## [SELECTED TEXT]
# # #

- Born: 14 November 1983 (age 42) Baoding, Hebei, China
- Height: 1.54 m (5 ft 1 in)

Gymnastics career
- Country represented: (1995–2005 (CHN));
- Retired: 2005
- Medal record
Representing China
Men's Artistic Gymnastics
Universiade
| Gold medal – first place | 2001 Beijing | Rings |
| Gold medal – first place | 2001 Beijing | Team |

= Zhang Shangwu =

Chinese gymnast

Zhang Shangwu (张尚武 (Zhāng Shàngwǔ); born: 14 November 1983) is a Chinese former artistic gymnast and member of the national gymnastics team. He gained much attention in the 2010s after it was discovered that his life had turned to stealing and begging on the streets.

== Gymnastics career ==

=== Junior career ===
In 1988, five-year-old Zhang Shangwu entered the amateur sports school in Baoding, Hebei, after his family was convinced that sports would open opportunities for him. In 1995, at the age of 12, he was selected to become a member of the national gymnastics team.

# # #

## [ASSIGNED TASK]
According to the Zhang Shangwu text, in what year and at what age was he selected for the national gymnastics team?

## [GIVEN INFORMATION]
# # #

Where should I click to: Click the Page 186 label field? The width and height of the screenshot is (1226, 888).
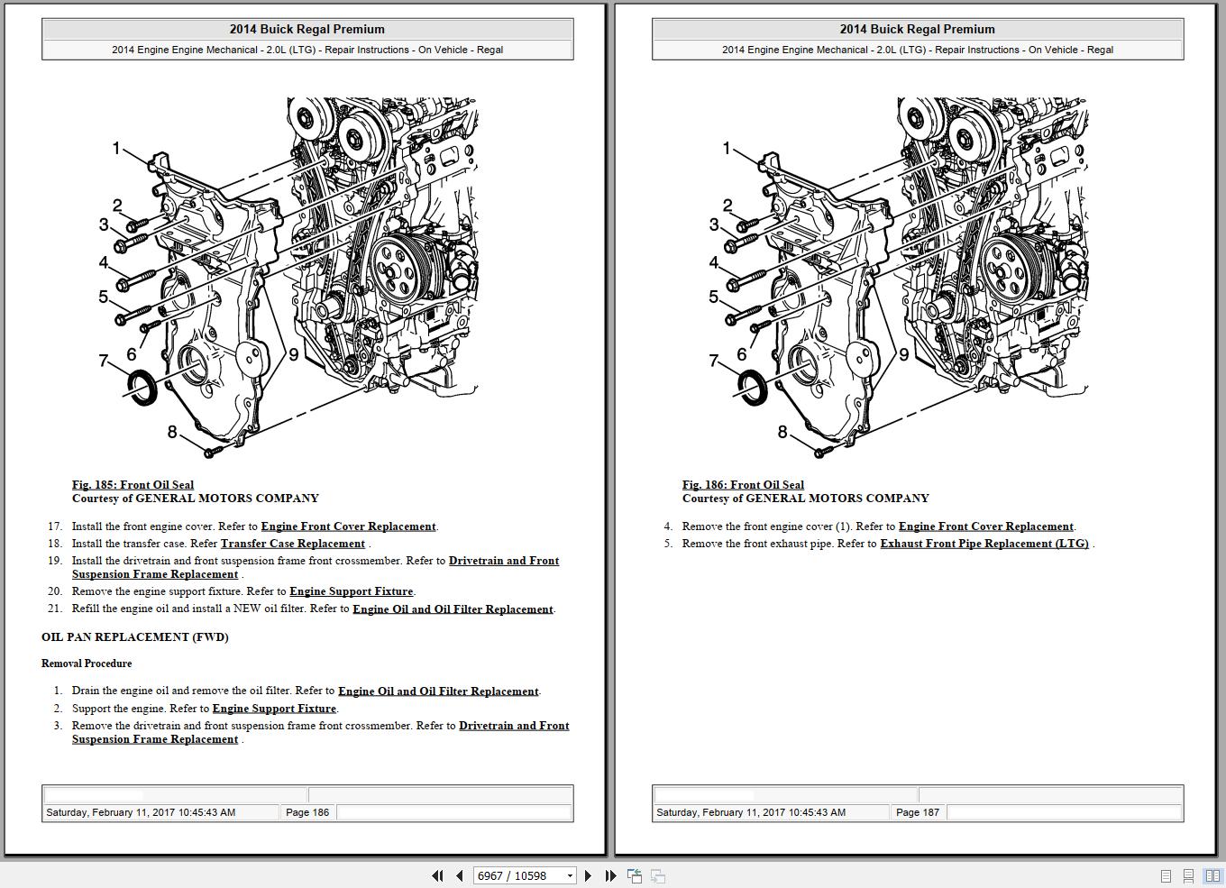(307, 811)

# # #

## [TASK OUTPUT]
In 1995, at the age of 12.